Your task: Change "image size" to "screenshot size" in the data from the line with "Given: Click the View changelog link" up to and including the line with "Looking at the screenshot, I should tap(1466, 592).", and write out those lines again with nothing else altered.

Dataset records:
------------------------------------

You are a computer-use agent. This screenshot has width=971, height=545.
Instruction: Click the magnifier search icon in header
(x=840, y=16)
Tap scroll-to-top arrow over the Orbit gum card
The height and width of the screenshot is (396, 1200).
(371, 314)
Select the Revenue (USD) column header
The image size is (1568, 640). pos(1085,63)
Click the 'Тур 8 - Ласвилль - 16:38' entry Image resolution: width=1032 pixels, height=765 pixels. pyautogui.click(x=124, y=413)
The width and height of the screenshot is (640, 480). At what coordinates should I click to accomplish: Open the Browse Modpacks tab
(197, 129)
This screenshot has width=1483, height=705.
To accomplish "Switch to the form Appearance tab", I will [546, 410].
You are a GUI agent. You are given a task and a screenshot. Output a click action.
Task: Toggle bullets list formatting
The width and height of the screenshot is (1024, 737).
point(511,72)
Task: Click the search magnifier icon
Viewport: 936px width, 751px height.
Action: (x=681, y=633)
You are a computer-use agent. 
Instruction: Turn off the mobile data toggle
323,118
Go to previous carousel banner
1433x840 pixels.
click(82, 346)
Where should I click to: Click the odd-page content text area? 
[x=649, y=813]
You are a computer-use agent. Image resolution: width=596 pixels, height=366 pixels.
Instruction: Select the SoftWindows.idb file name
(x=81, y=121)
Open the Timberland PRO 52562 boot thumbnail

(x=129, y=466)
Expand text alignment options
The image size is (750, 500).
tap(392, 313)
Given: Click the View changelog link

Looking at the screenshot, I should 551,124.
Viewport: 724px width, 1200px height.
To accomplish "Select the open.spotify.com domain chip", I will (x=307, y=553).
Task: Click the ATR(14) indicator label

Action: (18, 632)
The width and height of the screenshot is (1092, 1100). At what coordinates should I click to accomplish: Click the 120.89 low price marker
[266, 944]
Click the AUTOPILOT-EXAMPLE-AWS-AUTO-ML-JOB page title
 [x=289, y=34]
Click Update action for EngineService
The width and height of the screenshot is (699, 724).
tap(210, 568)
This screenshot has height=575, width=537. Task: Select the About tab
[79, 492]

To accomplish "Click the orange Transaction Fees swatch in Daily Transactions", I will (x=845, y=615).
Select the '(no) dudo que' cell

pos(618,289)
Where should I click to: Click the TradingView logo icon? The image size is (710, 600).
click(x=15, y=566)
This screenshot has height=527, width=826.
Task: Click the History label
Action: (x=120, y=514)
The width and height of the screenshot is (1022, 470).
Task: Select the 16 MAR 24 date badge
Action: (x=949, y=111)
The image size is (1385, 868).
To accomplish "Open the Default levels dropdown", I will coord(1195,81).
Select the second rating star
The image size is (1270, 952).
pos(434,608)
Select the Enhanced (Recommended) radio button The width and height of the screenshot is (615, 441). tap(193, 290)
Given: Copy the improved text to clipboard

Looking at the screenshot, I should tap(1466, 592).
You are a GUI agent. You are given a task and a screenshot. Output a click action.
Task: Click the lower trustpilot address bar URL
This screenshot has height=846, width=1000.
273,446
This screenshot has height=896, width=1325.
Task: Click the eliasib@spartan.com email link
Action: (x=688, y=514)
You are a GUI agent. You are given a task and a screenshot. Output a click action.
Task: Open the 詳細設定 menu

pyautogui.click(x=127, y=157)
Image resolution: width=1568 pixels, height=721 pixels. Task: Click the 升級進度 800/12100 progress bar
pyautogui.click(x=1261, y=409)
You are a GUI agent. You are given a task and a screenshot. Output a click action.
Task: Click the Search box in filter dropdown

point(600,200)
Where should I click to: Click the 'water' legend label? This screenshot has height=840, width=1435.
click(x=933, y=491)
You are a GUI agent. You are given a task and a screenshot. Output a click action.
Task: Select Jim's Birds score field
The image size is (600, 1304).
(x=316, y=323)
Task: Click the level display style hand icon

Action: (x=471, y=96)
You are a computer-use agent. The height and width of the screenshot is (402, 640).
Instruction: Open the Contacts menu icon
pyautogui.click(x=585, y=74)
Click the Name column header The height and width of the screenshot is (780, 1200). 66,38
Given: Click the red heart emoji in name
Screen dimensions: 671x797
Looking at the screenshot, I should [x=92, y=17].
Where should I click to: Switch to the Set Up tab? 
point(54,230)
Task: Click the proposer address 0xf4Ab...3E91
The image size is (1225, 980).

------------------------------------

Task answer:
Given: Click the View changelog link

Looking at the screenshot, I should 551,124.
Viewport: 724px width, 1200px height.
To accomplish "Select the open.spotify.com domain chip", I will (x=307, y=553).
Task: Click the ATR(14) indicator label

Action: (18, 632)
The width and height of the screenshot is (1092, 1100). At what coordinates should I click to accomplish: Click the 120.89 low price marker
[266, 944]
Click the AUTOPILOT-EXAMPLE-AWS-AUTO-ML-JOB page title
 [x=289, y=34]
Click Update action for EngineService
The width and height of the screenshot is (699, 724).
tap(210, 568)
This screenshot has height=575, width=537. Task: Select the About tab
[79, 492]

To accomplish "Click the orange Transaction Fees swatch in Daily Transactions", I will (x=845, y=615).
Select the '(no) dudo que' cell

pos(618,289)
Where should I click to: Click the TradingView logo icon? The screenshot size is (710, 600).
click(x=15, y=566)
This screenshot has height=527, width=826.
Task: Click the History label
Action: (x=120, y=514)
The width and height of the screenshot is (1022, 470).
Task: Select the 16 MAR 24 date badge
Action: (x=949, y=111)
The screenshot size is (1385, 868).
To accomplish "Open the Default levels dropdown", I will coord(1195,81).
Select the second rating star
The screenshot size is (1270, 952).
pos(434,608)
Select the Enhanced (Recommended) radio button The width and height of the screenshot is (615, 441). tap(193, 290)
Given: Copy the improved text to clipboard

Looking at the screenshot, I should tap(1466, 592).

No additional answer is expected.